The origin and early evolution of life is generally studied under two different paradigms: bottom up and top down. Prebiotic chemistry and early Earth geochemistry allow researchers to explore possible origin of life scenarios. But for these "bottom-up" approaches, even successful experiments only amount to a proof of principle. On the other hand, "top-down" research on early evolutionary history is able to provide a historical account about ancient organisms, but is unable to investigate stages that occurred during and just after the origin of life. Here, we consider ancient electron transport chains (ETCs) as a potential bridge between early evolutionary history and a protocellular stage that preceded it. Current phylogenetic evidence suggests that ancestors of several extant ETC components were present at least as late as the last universal common ancestor of life. In addition, recent experiments have shown that some aspects of modern ETCs can be replicated by minerals, protocells, or organic cofactors in the absence of biological proteins. Here, we discuss the diversity of ETCs and other forms of chemiosmotic energy conservation, describe current work on the early evolution of membrane bioenergetics, and advocate for several lines of research to enhance this understanding by pairing top-down and bottom-up approaches.

Keywords: ATP synthase; early evolution; last universal common ancestor; membrane bioenergetics; origin of life.

Fig. 1.

A general progression of the origin and early evolution of life and the scientific approaches that address each stage.
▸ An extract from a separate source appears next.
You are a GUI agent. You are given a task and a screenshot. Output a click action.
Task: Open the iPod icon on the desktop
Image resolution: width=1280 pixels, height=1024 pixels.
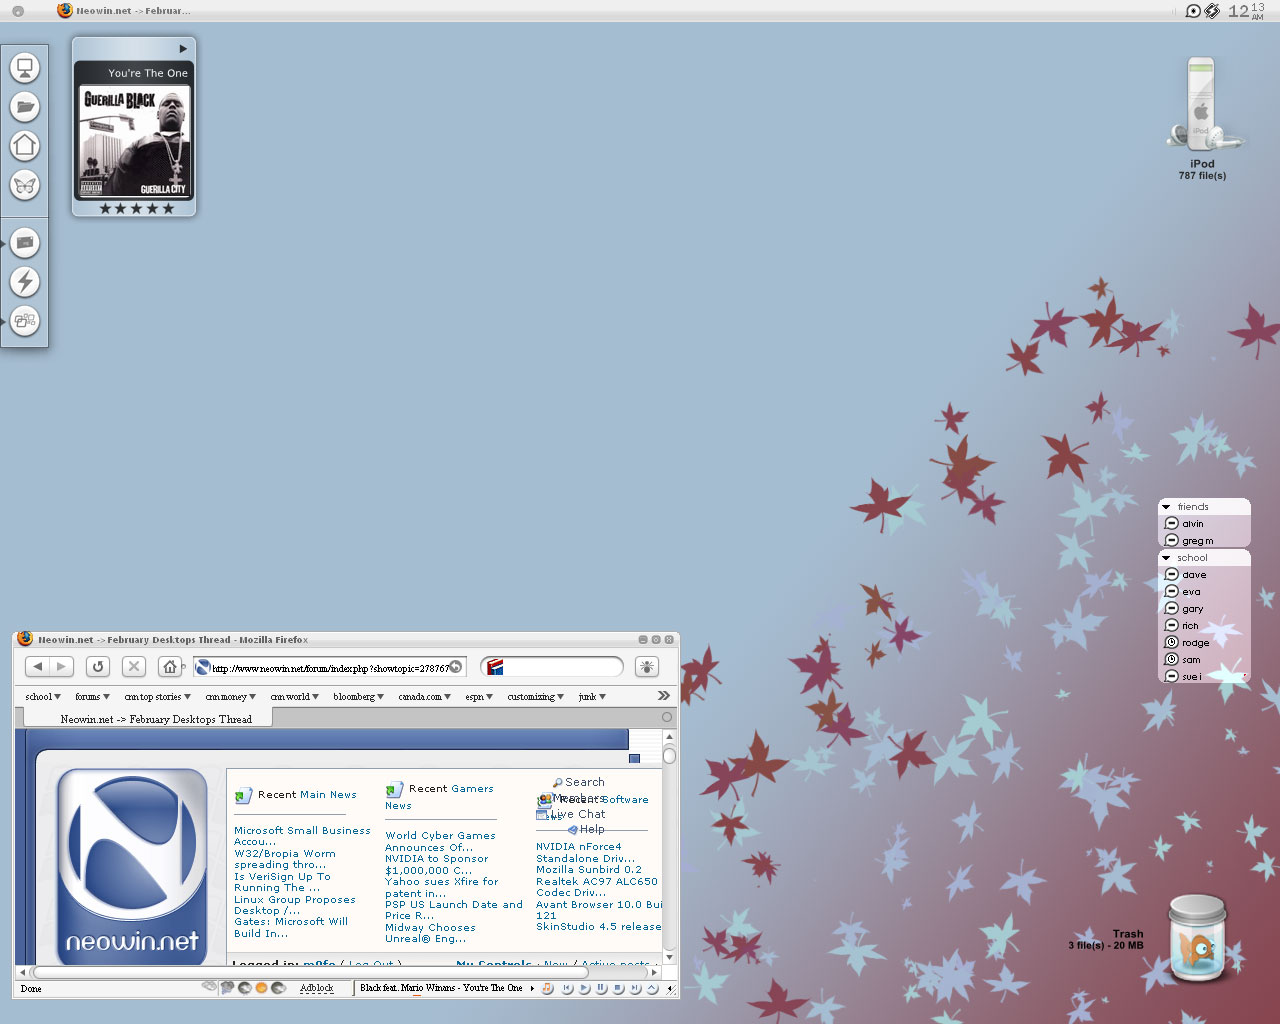point(1201,106)
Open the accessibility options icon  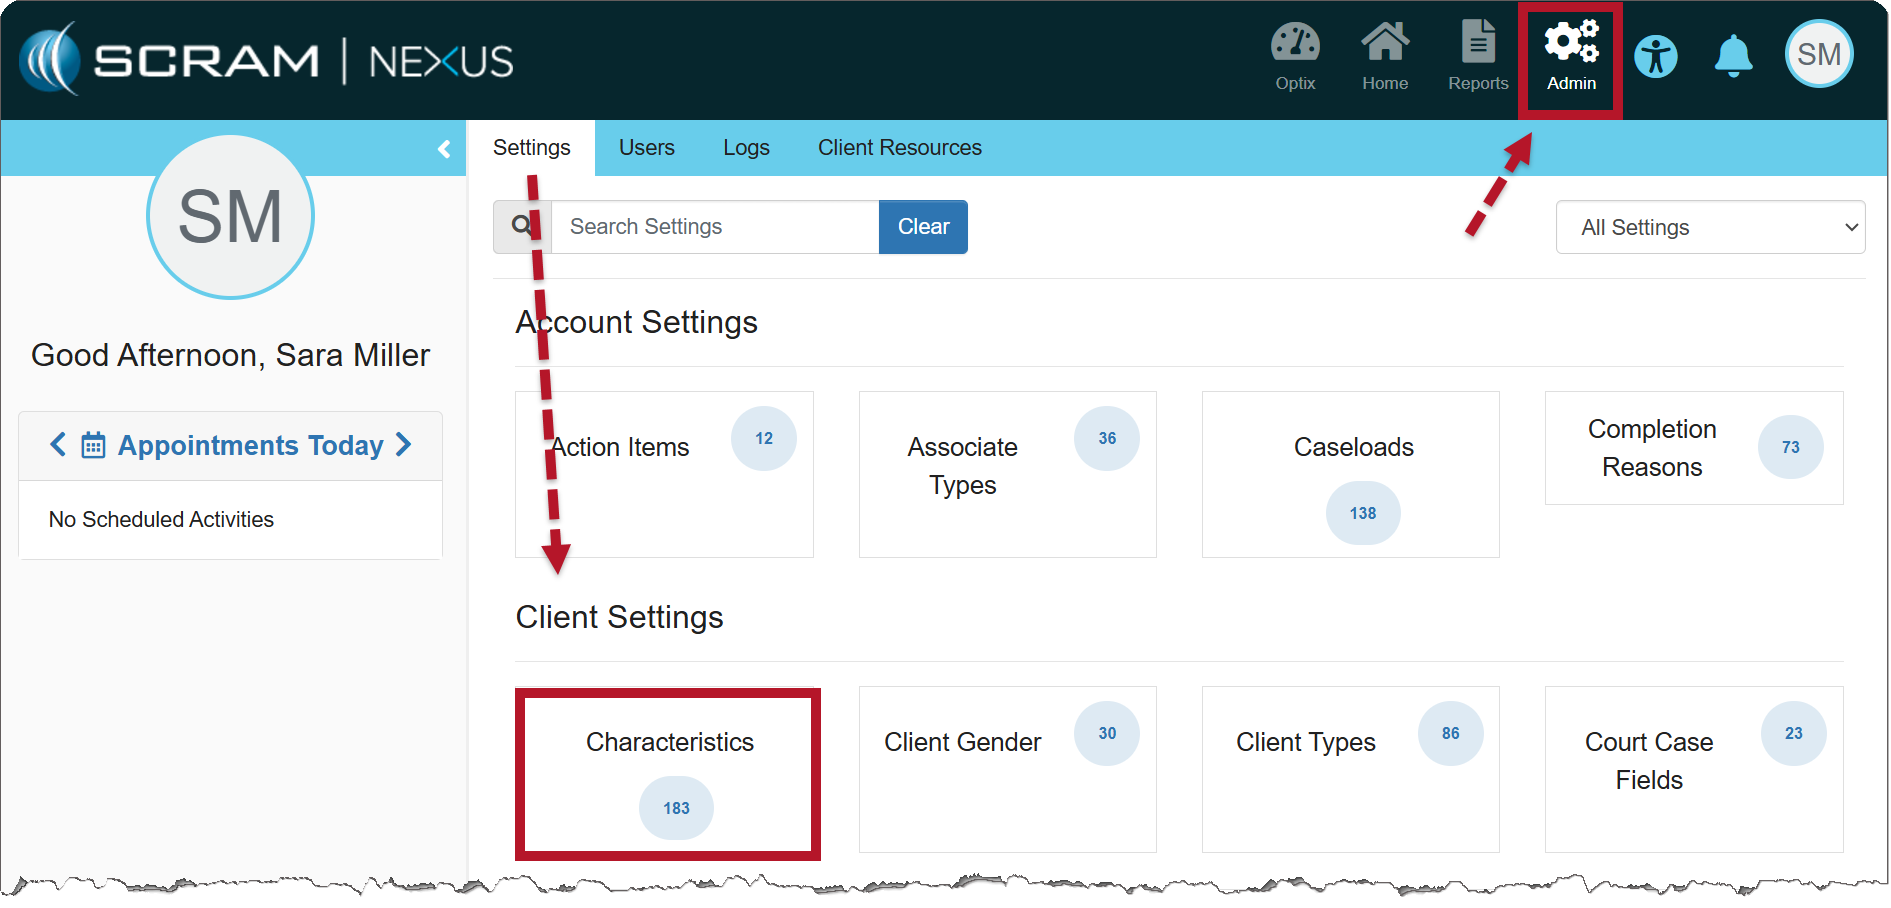click(x=1655, y=57)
The Protobiological Geochemistry stage, sometimes referred to as protometabolism or chemical evolution, depicts abiotic chemistry in a geochemical context that produced complex organic compounds and prebiotic macromolecules. The Early Genetic Inheritance/Simple Protocells stage depicts an early lifeform with a simple genetic system such as proposed by the RNA World hypothesis encapsulated within membranes that form and divide spontaneously. The Early Cellular Life stage depicts organisms with the level of complexity similar to that of the LUCA. While this final stage may be studied through so-called top–down methods, earlier stages may only be accessed through nonhistorical bottom–up approaches.

Fig. 2.

Signatures of early evolution across different types of chemiosmotic energy conservation. Electron flow is shown as blue arrows. Likely ancestry from the LUCA is reflected by either direct phylogenetic evidence or the number of different LUCA proteome studies (out of eight total) that predict a component of the complex to be descended from the LUCA (SI Appendix) (38, 64). Protein cofactors that are potential relics of prebiotic mineral catalysis (65) or ribozyme catalysts (66) are highlighted in green and purple, respectively. Homology across different ETC components is indicated by a dashed line. Electron carrier proteins that are components of ETC complexes such as cytochrome B are not shown.

Fig. 3.

Previously published hypotheses of ancient chemiosmotic energy conservation systems based on phylogenetic evidence. (A) An ancestral ATP synthase motor complex is powered by a geochemical proton gradient produced in an alkaline vent environment (103, 109). (B) An ancestor of Rieske/cytB proteins (Complex III) produces a proton gradient through a quinone-based redox loop (100) in which quinones and the ancestor of Rieske/cytB complex link the oxidation of S⁰ and the reduction of nitric oxide (110). (C) An ancestor to the MBH, MBX, FPO, and Nuo (Complex I) complexes produces a proton gradient through proton pumping activity and substrate turnover (89). Phylogenetic evidence suggests that ancestors of all three of these ETC components were present at the time of the LUCA.